Artikel ini ditulis oleh Anthony Budiawan, Managing Director PEPS (Political Economy and Policy Studies).
Thaksin Shinawatra terpilih menjadi Perdana Menteri Thailand pada pemilu 2001, dan kemudian terpilih lagi pada pemilu 2005. Thaksin sangat populer khususnya di pedesaan.
Sebelumnya, Thaksin yang mempunyai later belakang seorang polisi, menjabat Menteri Luar Negeri pada 1994, dan kemudian Wakil Perdana Menteri pada 1995-1997.
Thaksin sukses mendirikan partai politik, Thai Rak Thai, pada 1998 yang kemudian membawanya menjadi Perdana Menteri pada 2001, dan kemudian 2005.
Pemerintahan Thaksin mengalami krisis politik setelah terpilih kedua kalinya pada 2005, hingga 2006. Rezim Thaksin dikenal otoriter sehingga menuai banyak protes khususnya dari kalangan demokrat yang menuntut Thanksin mundur.
Dengan latar belakang pengusaha yang sukses, menjadi orang terkaya di Thailand, Thaksin dituduh melakukan kecurangan pemilu dan korupsi selama berkuasa. Thaksin dituduh menyalahgunakan kekuasaan, dengan menerapkan “Korupsi Kebijakan”, Policy Corruption, yang menguntungkan dan memperkaya bisnisnya, dengan merugikan keuangan negara.
Pengadilan Thailand mendefinisikan “Korupsi Kebijakan” sebagai penyalahgunaan kekuasaan dengan menerapkan kebijakan ekonomi yang, meskipun terlihat legal dan berpotensi menguntungkan masyarakat dan ekonomi, tetapi juga menguntungkan perusahaan yang sebagian dimiliki oleh pejabat pembuat kebijakan.
Pengadilan memutuskan Thaksin bersalah melakukan “Korupsi Kebijakan” yang merugikan keuangan negara dan menguntungkan perusahaannya, dan menyita kekayaannya senilai 46 miliar baht, atau setara 1,3 miliar dolar AS dengan kurs saat ini.
Puncak kegaduhan politik ini ketika Thaksin menjual kepemilikan sahamnya, Shin Corp., pada Februari 2006 kepada perusahaan Singapore, Temasek Holdings. Penjualan ini dianggap sebagai pengkhianatan kepada negara, menjual assets strategis kepada pihak asing.
Penjualan aset strategis ini seharusnya melanggar hukum. Tetapi Thaksin mengubah hukum agar bisa menjual aset strategis ke pihak asing seolah-olah sesuai peraturan.
Thaksin akhirnya diturunkan, alias dikudeta, oleh militer Thailand pada September 2006, ketika yang bersangkutan sedang berada di New York, Amerika Serikat, menghadiri pertemuan PBB.

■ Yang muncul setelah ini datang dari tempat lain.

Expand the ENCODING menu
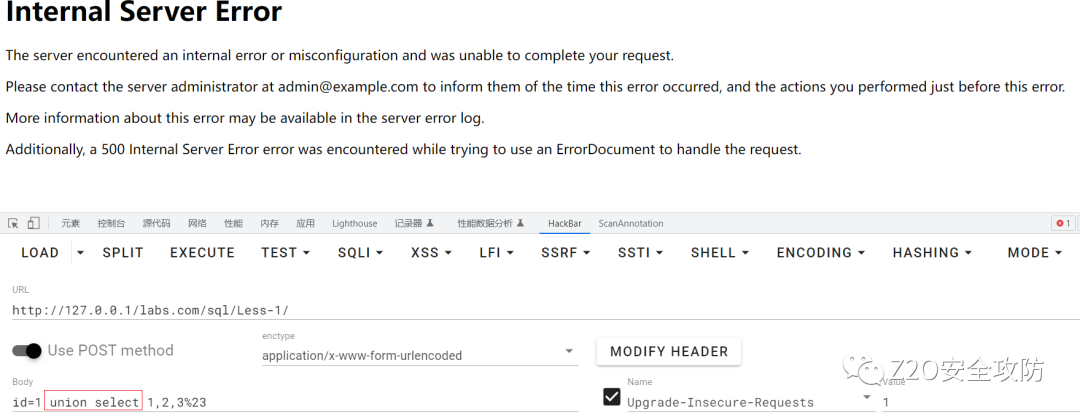 pyautogui.click(x=820, y=253)
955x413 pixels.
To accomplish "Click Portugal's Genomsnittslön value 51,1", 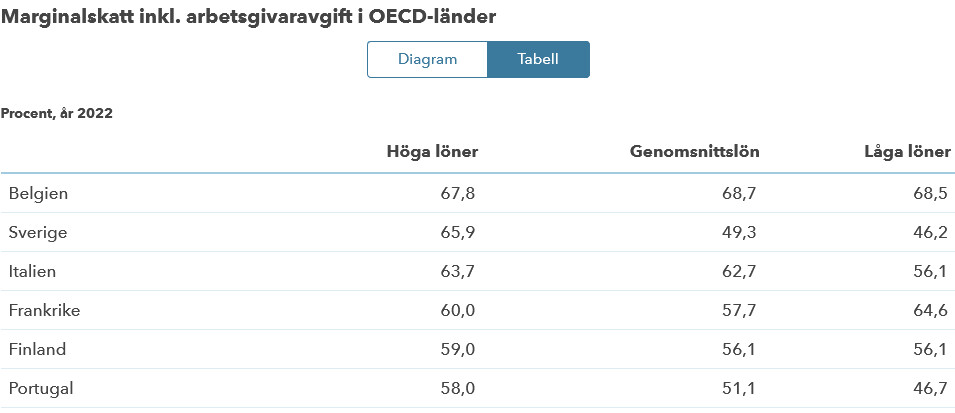I will pyautogui.click(x=740, y=388).
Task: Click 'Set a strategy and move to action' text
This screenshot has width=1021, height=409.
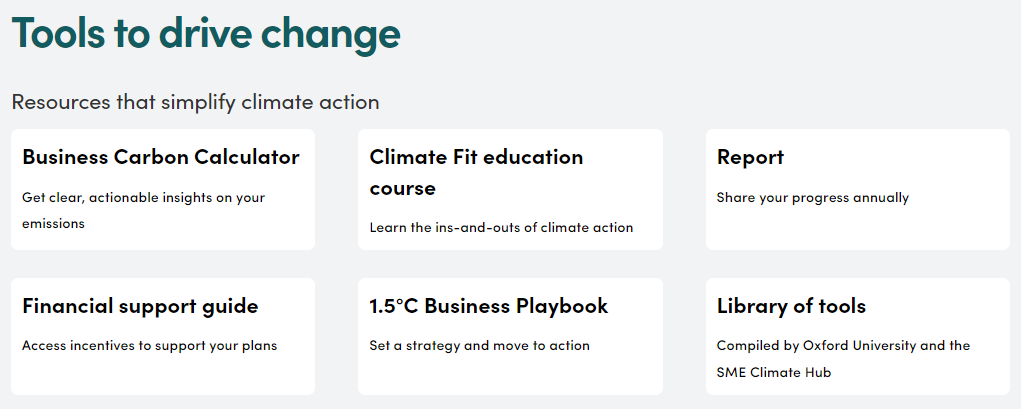Action: (x=479, y=346)
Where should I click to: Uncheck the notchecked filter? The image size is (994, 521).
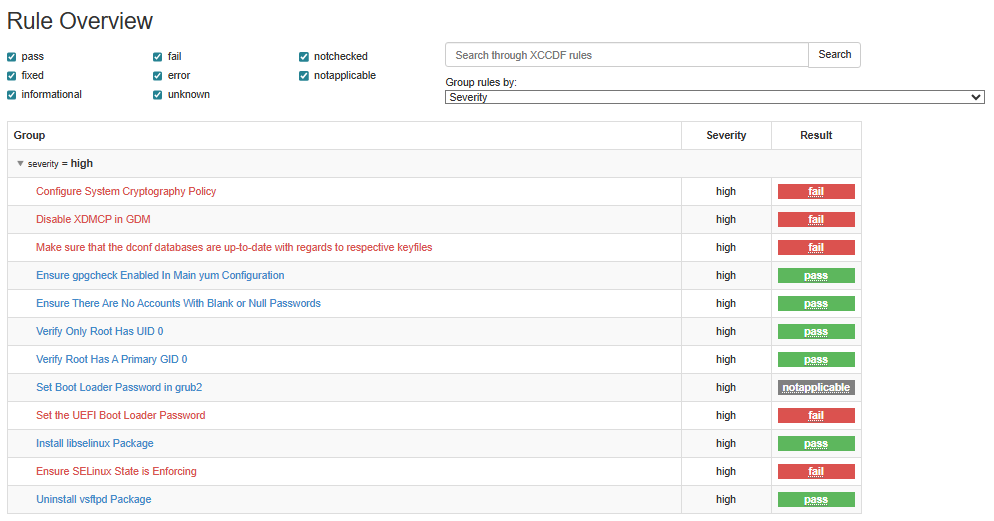click(x=305, y=57)
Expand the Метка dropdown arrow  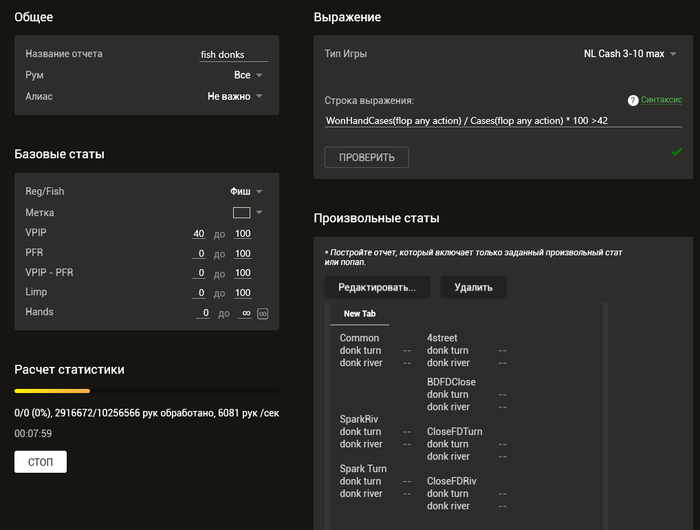pos(259,213)
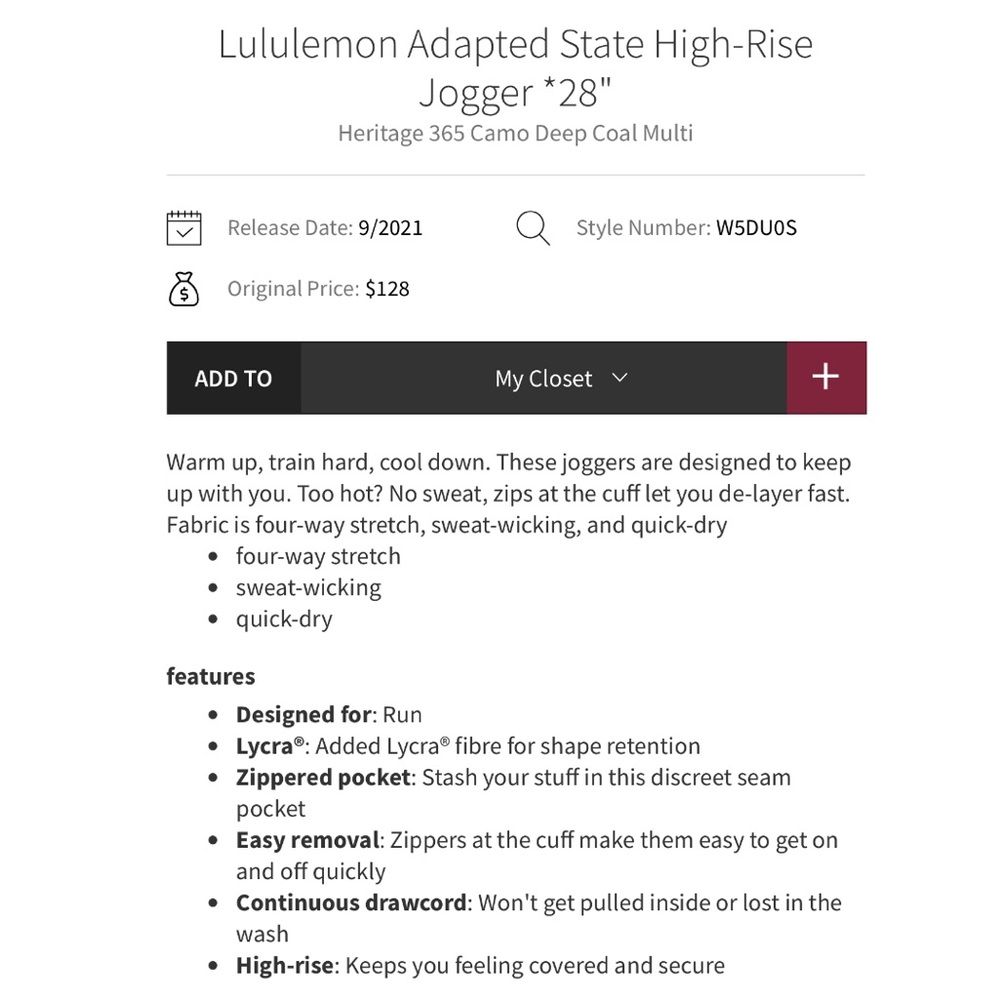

Saat ini, terjadi juga di Indonesia hal yang mirip dengan peristiwa di Thailand tersebut di atas, yaitu penjualan assets strategis nasional kepada pihak asing.
Kementerian BUMN saat ini sedang “menjajakan” aset strategis nasional bandar udara Soekarno-Hatta ke operator pihak asing. Sebelumnya, bandar udara Kualanamu, Medan, dan Kertajati, Majalengka, sudah terlebih dahulu diserahkan kepada asing.
Kebijakan ini sangat bahaya, karena pengelola bandar udara internasional mengetahui secara detil lalu lintas penumpang, dan mudah membocorkan kepada pihak asing.
Contohnya, salah satu pegawai (orang thailand), Sivarak Chutipong, seorang teknisi yang bekerja di bandar udara Kamboja, yang dikelola pihak swasta, dituduh mata-mata dan membocorkan jadwal penerbangan Thaksin dan PM Kamboja Hun Sen kepada kedutaan besar Thailand di Kamboja. Sivarak Chutipong ditangkap dan dihukum penjara 7 tahun.
Selain itu, banyak kebijakan yang juga terindikasi koruptif, policy corruption, terjadi di Indonesia, seperti kebijakan harga test PCR, pemulihan ekonomi nasional, kartu prakerja, IKN, kereta cepat, pembangunan jalan tol oleh “Karya”, dan lainnya.
Akankah Korupsi Kebijakan dan penjualan assets strategis bandar udara internasional ini memicu protes besar dari kaum nasionalis dan militer?